"Musiałem walczyć nie tylko z rywalami, ale także z chorobą. I tak czułem się zdecydowanie lepiej niż poprzednio" - powiedział po konkursie w Garmisch-Partenkirchen Kamil Stoch. Polak zajął ostatecznie czwarte miejsce. Wygrał Austriak Gregor Schlierenzauer, który jest także liderem cyklu.
Konkurs był niezwykle wymagający. Do ostatniego skoku toczyła się pasjonująca walka o zwycięstwo. Ja nie myślałem o podium. Miałem zaledwie jeden dzień na poprawienie techniki, bo troszkę mnie "krzywiło". Problem okazywał się dla mnie spory i jestem zadowolony, że wszystko udało się naprawić w tak krótkim czasie - skomentował Kamil Stoch.

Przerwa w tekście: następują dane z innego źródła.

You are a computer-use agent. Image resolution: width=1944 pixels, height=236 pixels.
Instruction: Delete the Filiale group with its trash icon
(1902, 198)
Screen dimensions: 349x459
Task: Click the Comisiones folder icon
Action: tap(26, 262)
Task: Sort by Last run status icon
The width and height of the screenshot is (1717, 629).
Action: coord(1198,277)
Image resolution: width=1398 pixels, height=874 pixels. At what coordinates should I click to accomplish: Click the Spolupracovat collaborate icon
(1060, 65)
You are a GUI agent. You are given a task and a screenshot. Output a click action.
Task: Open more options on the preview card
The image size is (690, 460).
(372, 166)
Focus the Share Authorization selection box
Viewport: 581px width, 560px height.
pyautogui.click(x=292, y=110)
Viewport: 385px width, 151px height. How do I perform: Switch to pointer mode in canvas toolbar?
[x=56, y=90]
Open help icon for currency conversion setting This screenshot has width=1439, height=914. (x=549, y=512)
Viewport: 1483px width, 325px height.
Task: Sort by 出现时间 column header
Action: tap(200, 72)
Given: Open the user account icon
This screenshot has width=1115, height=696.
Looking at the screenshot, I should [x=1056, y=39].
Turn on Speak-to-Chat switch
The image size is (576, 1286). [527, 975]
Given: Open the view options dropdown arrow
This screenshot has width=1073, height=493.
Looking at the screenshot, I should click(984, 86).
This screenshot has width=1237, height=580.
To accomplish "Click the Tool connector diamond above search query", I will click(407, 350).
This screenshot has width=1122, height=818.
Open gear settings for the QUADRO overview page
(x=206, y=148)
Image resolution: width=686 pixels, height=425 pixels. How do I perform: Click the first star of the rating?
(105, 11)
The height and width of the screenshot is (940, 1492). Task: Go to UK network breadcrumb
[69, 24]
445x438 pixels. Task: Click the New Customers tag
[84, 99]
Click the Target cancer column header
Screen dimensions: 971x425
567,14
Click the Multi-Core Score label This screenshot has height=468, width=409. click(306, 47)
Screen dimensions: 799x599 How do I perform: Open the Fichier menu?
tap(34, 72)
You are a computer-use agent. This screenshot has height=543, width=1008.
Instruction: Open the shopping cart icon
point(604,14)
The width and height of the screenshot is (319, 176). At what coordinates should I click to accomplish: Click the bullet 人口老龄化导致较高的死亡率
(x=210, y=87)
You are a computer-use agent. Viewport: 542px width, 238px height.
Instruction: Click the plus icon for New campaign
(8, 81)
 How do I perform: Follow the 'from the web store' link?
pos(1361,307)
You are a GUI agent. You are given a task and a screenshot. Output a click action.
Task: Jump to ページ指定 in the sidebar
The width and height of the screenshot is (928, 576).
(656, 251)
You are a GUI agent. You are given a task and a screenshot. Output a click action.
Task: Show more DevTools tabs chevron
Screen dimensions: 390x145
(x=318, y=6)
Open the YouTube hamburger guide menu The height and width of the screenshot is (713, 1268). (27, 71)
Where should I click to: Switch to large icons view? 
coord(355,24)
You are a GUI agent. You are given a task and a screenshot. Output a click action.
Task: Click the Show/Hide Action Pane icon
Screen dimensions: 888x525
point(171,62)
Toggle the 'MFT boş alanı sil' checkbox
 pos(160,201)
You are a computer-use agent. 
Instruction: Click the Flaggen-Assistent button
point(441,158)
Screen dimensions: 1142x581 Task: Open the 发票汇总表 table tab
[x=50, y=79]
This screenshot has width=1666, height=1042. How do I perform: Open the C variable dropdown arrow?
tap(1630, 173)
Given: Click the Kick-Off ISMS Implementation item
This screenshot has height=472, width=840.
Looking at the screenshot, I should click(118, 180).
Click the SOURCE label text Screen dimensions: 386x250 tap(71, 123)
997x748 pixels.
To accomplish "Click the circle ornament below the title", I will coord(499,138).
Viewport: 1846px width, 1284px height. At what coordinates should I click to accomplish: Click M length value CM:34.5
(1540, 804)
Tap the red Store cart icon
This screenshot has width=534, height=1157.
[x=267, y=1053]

Konkurs w Garmisch-Partenkirchen wygrał Gregor Schlierenzauer. Austriak na półmetku rywalizacji jest także liderem całego cyklu TCS. Drugiego w klasyfikacji rodaka Andreasa Koflera wyprzedza o 22,2 pkt. Zajmującego dziewiąte miejsce Stocha od Schlierenzauera dzieli 68,7 pkt.
W Garmisch-Partenkirchen bardzo słabo wypadli pozostali reprezentanci Polski - Maciej Kot i Aleksander Zniszczoł byli gorsi od swoich rywali i nie zdołali awansować do finałowej serii. Kolejny konkurs 4 stycznia w Innsbrucku.
Kolejny konkurs odbędzie się 4 stycznia w Innsbrucku.